The Freedom of Information Act 2000 and the Environmental Information Regulations 2004 give members of the public the right to request information from public authorities. This legislation also allows public authorities to refuse to comply with such requests on grounds that they are vexatious or unreasonable.
Although the Information Commissioner’s Office has previously given some guidance as to the interpretation of the terms “vexatious” and “unreasonable” in this context, the legislation itself does not define either of these terms and there has been no previous binding authority.

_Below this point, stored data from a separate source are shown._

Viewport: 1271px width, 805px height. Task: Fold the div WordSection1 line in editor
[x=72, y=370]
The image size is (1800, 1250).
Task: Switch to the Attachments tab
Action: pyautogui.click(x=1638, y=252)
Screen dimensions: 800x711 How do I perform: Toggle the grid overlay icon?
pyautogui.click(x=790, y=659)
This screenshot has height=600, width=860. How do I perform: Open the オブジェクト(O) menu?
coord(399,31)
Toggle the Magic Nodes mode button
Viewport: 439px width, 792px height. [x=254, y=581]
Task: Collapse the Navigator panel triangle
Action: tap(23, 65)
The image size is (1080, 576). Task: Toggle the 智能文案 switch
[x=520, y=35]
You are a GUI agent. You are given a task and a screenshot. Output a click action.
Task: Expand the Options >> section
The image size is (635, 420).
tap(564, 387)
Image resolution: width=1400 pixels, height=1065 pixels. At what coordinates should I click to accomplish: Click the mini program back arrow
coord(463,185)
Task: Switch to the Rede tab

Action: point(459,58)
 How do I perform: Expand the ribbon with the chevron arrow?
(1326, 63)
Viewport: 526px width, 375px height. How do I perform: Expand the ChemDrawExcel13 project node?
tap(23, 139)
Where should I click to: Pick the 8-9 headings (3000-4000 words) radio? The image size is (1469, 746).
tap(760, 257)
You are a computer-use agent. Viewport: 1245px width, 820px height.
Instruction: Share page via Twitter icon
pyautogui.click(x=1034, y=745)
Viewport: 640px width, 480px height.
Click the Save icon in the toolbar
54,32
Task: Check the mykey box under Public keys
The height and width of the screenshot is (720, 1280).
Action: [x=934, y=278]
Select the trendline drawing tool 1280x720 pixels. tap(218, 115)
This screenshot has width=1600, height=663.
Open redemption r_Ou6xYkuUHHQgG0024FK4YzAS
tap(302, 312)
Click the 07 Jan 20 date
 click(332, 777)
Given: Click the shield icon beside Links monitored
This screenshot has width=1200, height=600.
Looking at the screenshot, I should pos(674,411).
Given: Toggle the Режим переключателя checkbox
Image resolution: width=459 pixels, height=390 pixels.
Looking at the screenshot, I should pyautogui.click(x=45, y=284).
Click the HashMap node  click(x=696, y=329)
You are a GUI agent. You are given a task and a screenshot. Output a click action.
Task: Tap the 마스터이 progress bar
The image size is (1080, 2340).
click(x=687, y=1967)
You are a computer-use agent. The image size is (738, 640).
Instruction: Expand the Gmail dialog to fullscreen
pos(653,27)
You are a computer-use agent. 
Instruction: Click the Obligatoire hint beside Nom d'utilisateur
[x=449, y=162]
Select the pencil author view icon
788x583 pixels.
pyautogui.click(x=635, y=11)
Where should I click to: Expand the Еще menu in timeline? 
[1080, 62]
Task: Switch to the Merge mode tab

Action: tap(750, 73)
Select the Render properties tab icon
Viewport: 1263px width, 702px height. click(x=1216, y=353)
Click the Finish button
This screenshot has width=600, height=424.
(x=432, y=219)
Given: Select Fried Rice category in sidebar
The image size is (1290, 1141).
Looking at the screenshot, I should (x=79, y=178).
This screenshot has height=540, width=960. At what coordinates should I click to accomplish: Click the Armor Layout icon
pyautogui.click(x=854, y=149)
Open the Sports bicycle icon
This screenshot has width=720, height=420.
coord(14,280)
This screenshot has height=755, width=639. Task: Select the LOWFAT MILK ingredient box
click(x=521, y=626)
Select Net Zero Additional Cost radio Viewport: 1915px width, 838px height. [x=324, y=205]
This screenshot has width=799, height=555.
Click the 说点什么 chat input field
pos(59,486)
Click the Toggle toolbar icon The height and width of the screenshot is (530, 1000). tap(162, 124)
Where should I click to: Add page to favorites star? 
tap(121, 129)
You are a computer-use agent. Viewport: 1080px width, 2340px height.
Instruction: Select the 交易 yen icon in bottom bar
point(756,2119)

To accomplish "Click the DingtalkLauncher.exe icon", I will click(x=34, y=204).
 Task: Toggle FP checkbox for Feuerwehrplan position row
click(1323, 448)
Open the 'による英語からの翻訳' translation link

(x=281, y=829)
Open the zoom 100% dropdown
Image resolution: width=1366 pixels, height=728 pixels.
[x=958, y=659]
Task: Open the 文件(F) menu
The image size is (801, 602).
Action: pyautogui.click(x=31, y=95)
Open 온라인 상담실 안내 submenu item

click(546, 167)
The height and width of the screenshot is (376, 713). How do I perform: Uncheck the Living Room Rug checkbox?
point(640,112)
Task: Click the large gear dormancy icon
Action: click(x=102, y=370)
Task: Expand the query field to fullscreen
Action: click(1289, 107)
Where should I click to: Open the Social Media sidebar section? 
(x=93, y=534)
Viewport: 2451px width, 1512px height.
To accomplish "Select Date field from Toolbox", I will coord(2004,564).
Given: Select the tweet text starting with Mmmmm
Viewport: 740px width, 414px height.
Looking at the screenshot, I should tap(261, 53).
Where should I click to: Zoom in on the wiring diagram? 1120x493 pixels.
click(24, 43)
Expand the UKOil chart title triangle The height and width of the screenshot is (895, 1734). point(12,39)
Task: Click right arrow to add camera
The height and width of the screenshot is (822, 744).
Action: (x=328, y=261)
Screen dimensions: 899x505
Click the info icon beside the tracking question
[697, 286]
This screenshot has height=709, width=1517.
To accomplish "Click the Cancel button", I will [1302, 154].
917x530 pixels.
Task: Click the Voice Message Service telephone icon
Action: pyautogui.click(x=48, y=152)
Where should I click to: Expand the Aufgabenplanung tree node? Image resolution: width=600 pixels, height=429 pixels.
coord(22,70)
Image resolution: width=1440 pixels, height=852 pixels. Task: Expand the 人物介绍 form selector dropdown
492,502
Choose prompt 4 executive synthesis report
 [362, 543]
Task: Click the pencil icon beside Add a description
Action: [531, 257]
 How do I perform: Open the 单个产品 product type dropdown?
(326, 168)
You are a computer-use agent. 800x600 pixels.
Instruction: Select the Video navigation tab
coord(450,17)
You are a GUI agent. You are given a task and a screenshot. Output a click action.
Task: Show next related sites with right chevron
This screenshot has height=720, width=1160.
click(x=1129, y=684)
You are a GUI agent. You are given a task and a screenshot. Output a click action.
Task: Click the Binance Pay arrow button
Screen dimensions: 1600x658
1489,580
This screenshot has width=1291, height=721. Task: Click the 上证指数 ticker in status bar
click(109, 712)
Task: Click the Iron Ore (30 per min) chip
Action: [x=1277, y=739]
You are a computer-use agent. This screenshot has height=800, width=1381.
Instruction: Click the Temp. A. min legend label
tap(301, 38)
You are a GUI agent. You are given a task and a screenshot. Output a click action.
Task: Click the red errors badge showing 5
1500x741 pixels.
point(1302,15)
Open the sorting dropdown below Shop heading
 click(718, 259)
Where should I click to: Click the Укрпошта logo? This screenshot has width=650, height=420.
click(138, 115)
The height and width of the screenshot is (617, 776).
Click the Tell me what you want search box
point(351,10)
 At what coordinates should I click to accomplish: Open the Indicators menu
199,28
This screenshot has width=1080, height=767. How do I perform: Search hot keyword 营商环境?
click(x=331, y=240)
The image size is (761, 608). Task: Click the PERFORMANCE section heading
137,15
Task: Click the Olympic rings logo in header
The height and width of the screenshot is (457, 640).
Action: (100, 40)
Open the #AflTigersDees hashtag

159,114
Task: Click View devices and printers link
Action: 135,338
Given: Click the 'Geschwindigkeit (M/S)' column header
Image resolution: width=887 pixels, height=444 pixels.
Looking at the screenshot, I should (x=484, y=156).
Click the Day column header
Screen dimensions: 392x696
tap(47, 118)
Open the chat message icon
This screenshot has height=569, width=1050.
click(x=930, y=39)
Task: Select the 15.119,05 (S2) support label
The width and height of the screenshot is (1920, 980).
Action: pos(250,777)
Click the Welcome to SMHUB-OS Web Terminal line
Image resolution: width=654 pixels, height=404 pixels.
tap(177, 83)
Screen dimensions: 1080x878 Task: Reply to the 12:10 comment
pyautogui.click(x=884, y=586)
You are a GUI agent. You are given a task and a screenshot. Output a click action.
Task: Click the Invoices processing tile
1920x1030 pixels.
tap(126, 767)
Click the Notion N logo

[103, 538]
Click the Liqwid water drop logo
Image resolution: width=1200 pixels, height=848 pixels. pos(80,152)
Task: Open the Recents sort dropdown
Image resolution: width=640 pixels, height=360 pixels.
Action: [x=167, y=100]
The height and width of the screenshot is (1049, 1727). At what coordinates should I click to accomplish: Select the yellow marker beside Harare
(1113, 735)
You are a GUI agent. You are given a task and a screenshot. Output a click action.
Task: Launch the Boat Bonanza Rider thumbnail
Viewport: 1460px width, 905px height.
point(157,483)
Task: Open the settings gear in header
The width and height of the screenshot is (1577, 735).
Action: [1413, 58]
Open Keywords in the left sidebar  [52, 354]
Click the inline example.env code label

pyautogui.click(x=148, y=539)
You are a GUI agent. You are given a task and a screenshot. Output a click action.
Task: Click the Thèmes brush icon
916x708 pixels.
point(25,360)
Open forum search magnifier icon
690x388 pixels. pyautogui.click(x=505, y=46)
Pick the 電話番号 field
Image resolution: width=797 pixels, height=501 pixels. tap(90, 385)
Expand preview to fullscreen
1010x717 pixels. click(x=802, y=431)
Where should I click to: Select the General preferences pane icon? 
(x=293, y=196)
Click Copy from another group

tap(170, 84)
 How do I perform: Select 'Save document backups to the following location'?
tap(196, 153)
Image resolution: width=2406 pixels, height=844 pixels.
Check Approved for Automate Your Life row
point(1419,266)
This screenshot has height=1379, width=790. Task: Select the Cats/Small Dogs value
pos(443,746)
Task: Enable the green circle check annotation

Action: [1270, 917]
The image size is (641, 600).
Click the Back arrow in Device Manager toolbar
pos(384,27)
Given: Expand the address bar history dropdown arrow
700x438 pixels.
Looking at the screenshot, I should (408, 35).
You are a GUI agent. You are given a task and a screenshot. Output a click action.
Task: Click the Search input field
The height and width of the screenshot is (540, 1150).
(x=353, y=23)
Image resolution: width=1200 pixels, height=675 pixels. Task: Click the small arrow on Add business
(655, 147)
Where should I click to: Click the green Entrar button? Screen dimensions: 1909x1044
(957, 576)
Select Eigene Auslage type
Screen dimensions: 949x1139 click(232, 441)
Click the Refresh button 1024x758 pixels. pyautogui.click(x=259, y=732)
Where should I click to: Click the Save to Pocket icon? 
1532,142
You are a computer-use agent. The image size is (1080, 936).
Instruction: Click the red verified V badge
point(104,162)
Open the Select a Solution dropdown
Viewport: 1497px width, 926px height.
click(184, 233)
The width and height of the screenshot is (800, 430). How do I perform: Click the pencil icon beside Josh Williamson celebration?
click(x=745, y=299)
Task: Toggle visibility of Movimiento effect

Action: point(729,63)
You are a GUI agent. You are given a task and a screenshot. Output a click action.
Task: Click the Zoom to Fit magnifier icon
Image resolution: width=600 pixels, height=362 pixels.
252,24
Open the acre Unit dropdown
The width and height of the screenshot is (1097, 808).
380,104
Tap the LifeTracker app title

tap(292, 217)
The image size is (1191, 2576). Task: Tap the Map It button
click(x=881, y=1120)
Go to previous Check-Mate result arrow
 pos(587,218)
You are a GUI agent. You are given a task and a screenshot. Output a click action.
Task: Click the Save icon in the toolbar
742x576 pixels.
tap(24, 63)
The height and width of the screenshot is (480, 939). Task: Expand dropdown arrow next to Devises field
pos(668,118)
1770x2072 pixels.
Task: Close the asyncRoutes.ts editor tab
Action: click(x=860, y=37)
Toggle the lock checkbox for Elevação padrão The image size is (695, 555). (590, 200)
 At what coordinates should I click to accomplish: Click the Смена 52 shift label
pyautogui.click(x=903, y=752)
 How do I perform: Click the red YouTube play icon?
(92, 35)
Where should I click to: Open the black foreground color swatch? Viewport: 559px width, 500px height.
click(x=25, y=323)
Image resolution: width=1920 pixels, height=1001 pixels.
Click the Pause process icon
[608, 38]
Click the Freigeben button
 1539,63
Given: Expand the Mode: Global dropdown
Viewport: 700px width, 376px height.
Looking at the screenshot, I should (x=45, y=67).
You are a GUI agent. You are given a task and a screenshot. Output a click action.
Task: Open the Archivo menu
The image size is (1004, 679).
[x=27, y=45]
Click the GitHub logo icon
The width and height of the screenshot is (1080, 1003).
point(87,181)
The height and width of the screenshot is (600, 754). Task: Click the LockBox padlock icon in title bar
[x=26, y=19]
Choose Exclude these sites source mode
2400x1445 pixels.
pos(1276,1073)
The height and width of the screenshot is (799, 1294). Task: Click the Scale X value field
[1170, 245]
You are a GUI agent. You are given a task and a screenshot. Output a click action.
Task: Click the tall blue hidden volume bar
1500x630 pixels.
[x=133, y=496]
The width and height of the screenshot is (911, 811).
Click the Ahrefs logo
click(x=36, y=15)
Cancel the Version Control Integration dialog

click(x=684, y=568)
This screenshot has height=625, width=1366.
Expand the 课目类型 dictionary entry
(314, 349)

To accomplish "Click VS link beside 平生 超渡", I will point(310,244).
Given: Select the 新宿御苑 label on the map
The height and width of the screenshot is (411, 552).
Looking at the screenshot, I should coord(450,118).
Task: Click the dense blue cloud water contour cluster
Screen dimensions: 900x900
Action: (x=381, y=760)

The joint appeals of Dransfield v Information Commissioner and Craven v Information Commissioner  EWCA Civ 454 both involved a public authority’s refusal to provide information where it considered the requests to be vexatious and, in the case of one of the requests, manifestly unreasonable.
In dismissing the appeals, the Court of Appeal held that an objective test should be applied to determine vexatiousness and all of the relevant circumstances must be considered, including the motivation behind the request and the history between the requestor and the public authority. In the initial hearing, the tribunal was therefore correct in factoring in the requestor’s previous dealings with the authority in deciding whether the requests were vexatious.
The Court also held that there was no distinction between vexatious Freedom of Information requests and manifestly unreasonable Environmental Information requests.
Finally, the Court confirmed that the cost of compliance could be considered when deciding on the vexatiousness of a request, provided that this was balanced against the benefits of disclosure.